Now, O’Connor said, the city faces the choice of what he termed the “Walmart or Macy’s syndrome.”

“We would need to raise (city) taxes 50 percent to cover the loss of the revenue from the power plant,” McCracken said.  “Vero Beach is roughly 10 percent of the total tax bill, so really you total tax bill would go up five percent.”

Finance Commission Chairman Peter Gorry
Finance Commission Chairman Peter Gorry

Commission Chairman Peter Gorry pointed out that in 2007, the city collected approximately $2.4 million more in taxes than in the current fiscal year.  Since 2007, Gorry explained, the city’s tax rate has come down, as has the taxable value of properties within the city.

Commissioner Kathryn Barton said she is not sure why there is such an aversion to raising taxes.  “If people want services they are either going to have to pay a user fee, or they are going to have to pay more in taxes,” Barton said, adding that if city residents are going to pay significantly less for utilities they can afford to pay more for taxes.

Finance Commission member Kathryn Barton
Finance Commission member Kathryn Barton

For the first three years following the sale of the electric system, the city’s projected budget shortfall is estimated to be approximately $1 million.  After the third year, Florida Power & Light would no longer be paying rent on the power plant site.  At that point, the budget deficit, compared to the 2012/2013 budget, would be closer to $2 million.

At present, the Council is on course to cut $1.4 million from the general fund budget beginning October 1, despite the fact that serious questions remain over if and when the electric system will ever be sold.

Following what he insists are his marching orders, City Manager Jim O’Connor has prepared a budget predicated on the assumption that the electric system will be sold by March 31.  In the kindest terms possible, Gorry has made it clear he believes that assumption does not square with reality.

The City Council will begin five days of budget workshops Monday, July 8 and 9 a.m.

2 comments

  1. I should think that raising the taxes would be a priority, since it takes a while to process….unlike raising our electric rate or cutting jobs.

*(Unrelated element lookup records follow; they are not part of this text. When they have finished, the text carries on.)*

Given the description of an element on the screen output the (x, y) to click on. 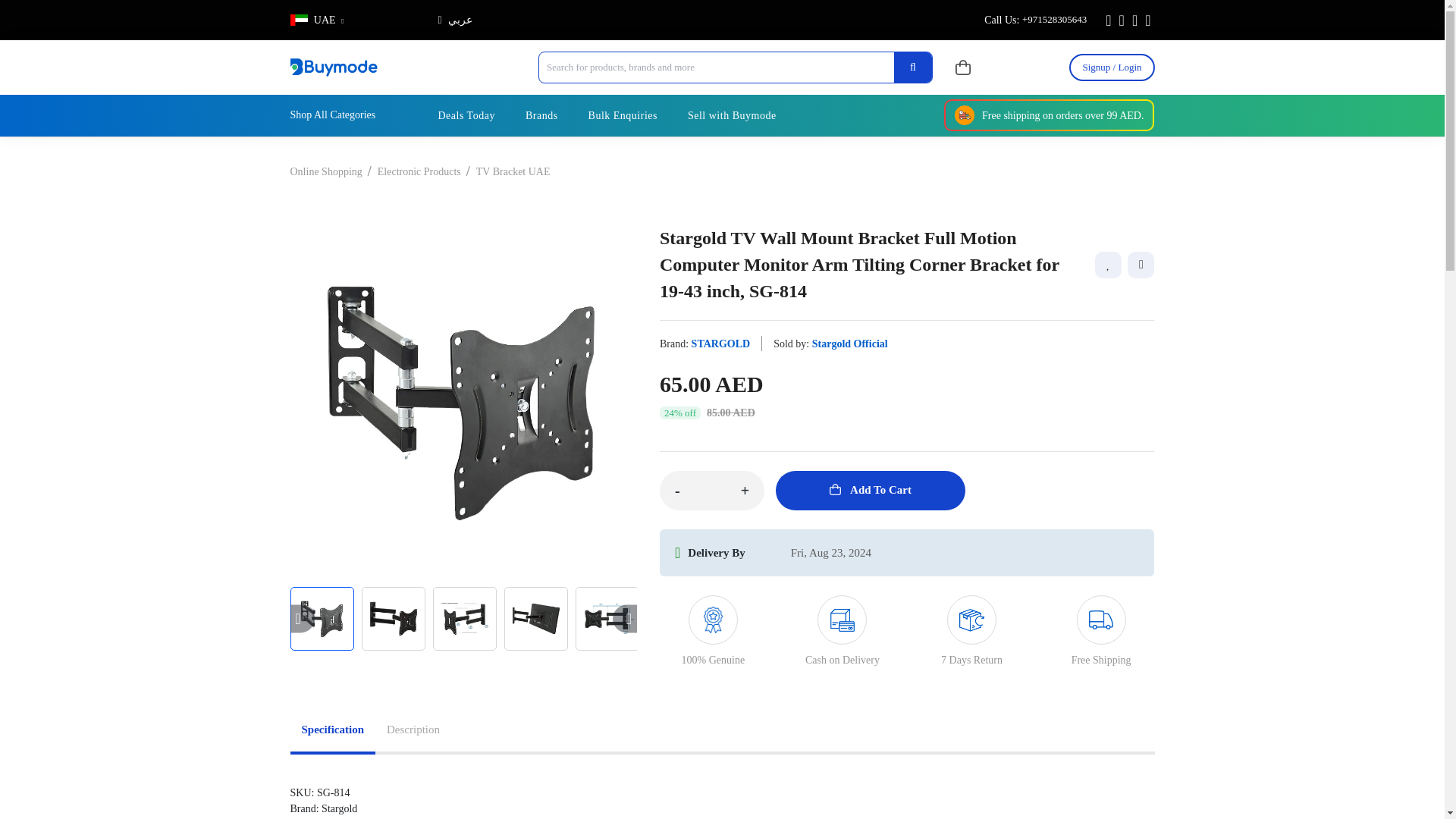
Flag (298, 19)
Image (465, 617)
Image (393, 617)
Image (535, 617)
Cart (963, 67)
Image (322, 617)
Buymode (333, 67)
Image (606, 617)
Add to wishlist (1107, 264)
Given the description of an element on the screen output the (x, y) to click on. 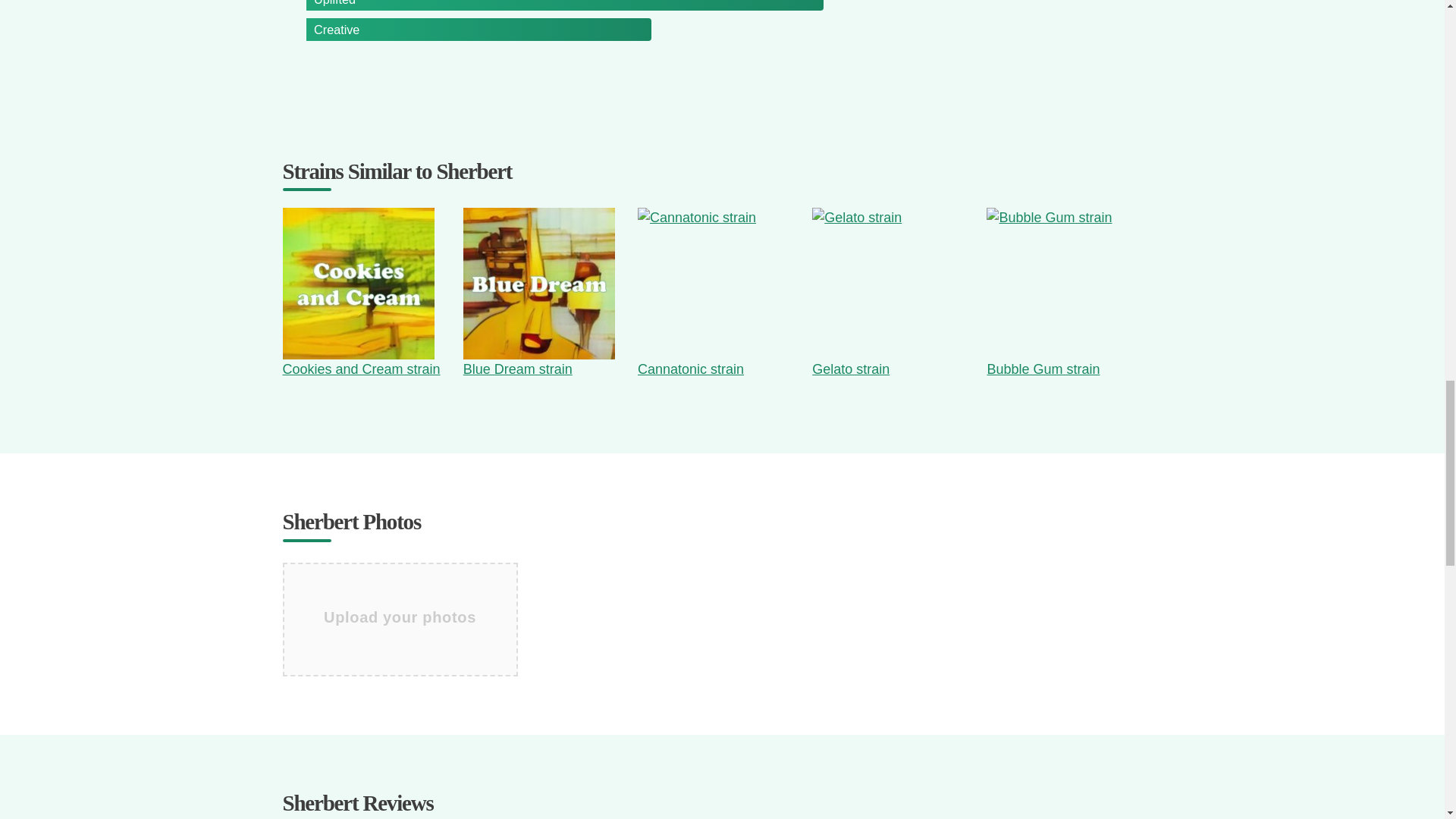
Bubble Gum strain (1043, 368)
Cookies and Cream strain (360, 368)
Bubble Gum strain (1043, 368)
Blue Dream (538, 283)
Blue Dream strain (517, 368)
Cannatonic strain (690, 368)
Bubble Gum (1062, 283)
Gelato (887, 283)
Upload your photos (399, 608)
Cannatonic (713, 283)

  2. People have lost sight of the fact that city residents are also county residents. They pay equal county taxes and then city taxes on top of that. That’s why I am dumfounded by the fact that recreation programs and facilities are funded only by city residents and used in a large part by county residents. Charge all county residents tommorrow night to get into the fireworks display and maybe they will get the point. If we are cutting costs, lets look at who is benefitting from our tax dollars. . if county residents want to use city services (boat ramps, parks, Sports leagues, etc) maybe a small fee is the answer to funding Didn’t the county some time ago refuse to continue to subsidize city recreation. How many county residents will clog our ramps tommorrow night, Perhaps a launching fee would be appropriate. Or they can launch at the Wabasso causeway and burn fuel to get here. Something is wrong with the equation, especially the Recreation budget, which I had no idea was as large as it is. Chopping off heads is not the answer, increased revenue is. Raise taxes or get creative.